━━ Materials provided ━━

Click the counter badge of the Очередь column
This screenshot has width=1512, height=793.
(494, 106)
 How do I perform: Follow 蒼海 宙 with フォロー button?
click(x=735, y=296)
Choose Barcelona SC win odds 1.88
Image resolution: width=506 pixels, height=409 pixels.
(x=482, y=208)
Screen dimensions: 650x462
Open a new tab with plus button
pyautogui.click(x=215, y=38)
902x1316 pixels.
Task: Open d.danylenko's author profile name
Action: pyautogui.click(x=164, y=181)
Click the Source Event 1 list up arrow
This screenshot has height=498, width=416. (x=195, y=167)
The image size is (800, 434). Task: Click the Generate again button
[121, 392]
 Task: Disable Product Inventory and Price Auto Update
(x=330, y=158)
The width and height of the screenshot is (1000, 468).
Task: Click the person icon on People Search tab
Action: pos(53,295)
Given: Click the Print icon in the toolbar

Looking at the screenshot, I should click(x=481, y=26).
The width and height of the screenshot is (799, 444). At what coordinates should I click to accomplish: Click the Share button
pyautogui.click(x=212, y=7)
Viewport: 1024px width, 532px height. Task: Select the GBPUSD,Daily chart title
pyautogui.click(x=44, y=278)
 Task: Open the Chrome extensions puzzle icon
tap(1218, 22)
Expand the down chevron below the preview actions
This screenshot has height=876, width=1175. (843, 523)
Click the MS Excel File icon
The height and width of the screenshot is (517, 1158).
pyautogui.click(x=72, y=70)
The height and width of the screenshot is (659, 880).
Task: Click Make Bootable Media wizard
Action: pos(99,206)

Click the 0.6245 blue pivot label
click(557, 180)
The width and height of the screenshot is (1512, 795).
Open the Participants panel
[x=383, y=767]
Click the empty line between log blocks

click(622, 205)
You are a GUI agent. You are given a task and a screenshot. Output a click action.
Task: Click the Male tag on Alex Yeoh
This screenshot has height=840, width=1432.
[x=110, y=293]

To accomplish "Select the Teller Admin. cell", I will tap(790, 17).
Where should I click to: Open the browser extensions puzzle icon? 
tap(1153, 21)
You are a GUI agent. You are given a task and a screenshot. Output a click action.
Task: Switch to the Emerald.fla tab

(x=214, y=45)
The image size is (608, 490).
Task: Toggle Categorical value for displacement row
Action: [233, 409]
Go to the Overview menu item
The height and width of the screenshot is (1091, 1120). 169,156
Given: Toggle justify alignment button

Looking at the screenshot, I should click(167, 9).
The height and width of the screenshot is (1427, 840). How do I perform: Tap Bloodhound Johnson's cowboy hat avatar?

━━━

**Action item:**
Each record must be repeated exactly as it is.

**Solution:**
Click the counter badge of the Очередь column
This screenshot has width=1512, height=793.
(494, 106)
 How do I perform: Follow 蒼海 宙 with フォロー button?
click(x=735, y=296)
Choose Barcelona SC win odds 1.88
Image resolution: width=506 pixels, height=409 pixels.
(x=482, y=208)
Screen dimensions: 650x462
Open a new tab with plus button
pyautogui.click(x=215, y=38)
902x1316 pixels.
Task: Open d.danylenko's author profile name
Action: pyautogui.click(x=164, y=181)
Click the Source Event 1 list up arrow
This screenshot has height=498, width=416. (x=195, y=167)
The image size is (800, 434). Task: Click the Generate again button
[121, 392]
 Task: Disable Product Inventory and Price Auto Update
(x=330, y=158)
The width and height of the screenshot is (1000, 468).
Task: Click the person icon on People Search tab
Action: pos(53,295)
Given: Click the Print icon in the toolbar

Looking at the screenshot, I should click(x=481, y=26).
The width and height of the screenshot is (799, 444). At what coordinates should I click to accomplish: Click the Share button
pyautogui.click(x=212, y=7)
Viewport: 1024px width, 532px height. Task: Select the GBPUSD,Daily chart title
pyautogui.click(x=44, y=278)
 Task: Open the Chrome extensions puzzle icon
tap(1218, 22)
Expand the down chevron below the preview actions
This screenshot has height=876, width=1175. (843, 523)
Click the MS Excel File icon
The height and width of the screenshot is (517, 1158).
pyautogui.click(x=72, y=70)
The height and width of the screenshot is (659, 880).
Task: Click Make Bootable Media wizard
Action: pos(99,206)

Click the 0.6245 blue pivot label
click(557, 180)
The width and height of the screenshot is (1512, 795).
Open the Participants panel
[x=383, y=767]
Click the empty line between log blocks

click(622, 205)
You are a GUI agent. You are given a task and a screenshot. Output a click action.
Task: Click the Male tag on Alex Yeoh
This screenshot has height=840, width=1432.
[x=110, y=293]

To accomplish "Select the Teller Admin. cell", I will tap(790, 17).
Where should I click to: Open the browser extensions puzzle icon? 
tap(1153, 21)
You are a GUI agent. You are given a task and a screenshot. Output a click action.
Task: Switch to the Emerald.fla tab

(x=214, y=45)
The image size is (608, 490).
Task: Toggle Categorical value for displacement row
Action: [233, 409]
Go to the Overview menu item
The height and width of the screenshot is (1091, 1120). 169,156
Given: Toggle justify alignment button

Looking at the screenshot, I should click(167, 9).
The height and width of the screenshot is (1427, 840). How do I perform: Tap Bloodhound Johnson's cowboy hat avatar?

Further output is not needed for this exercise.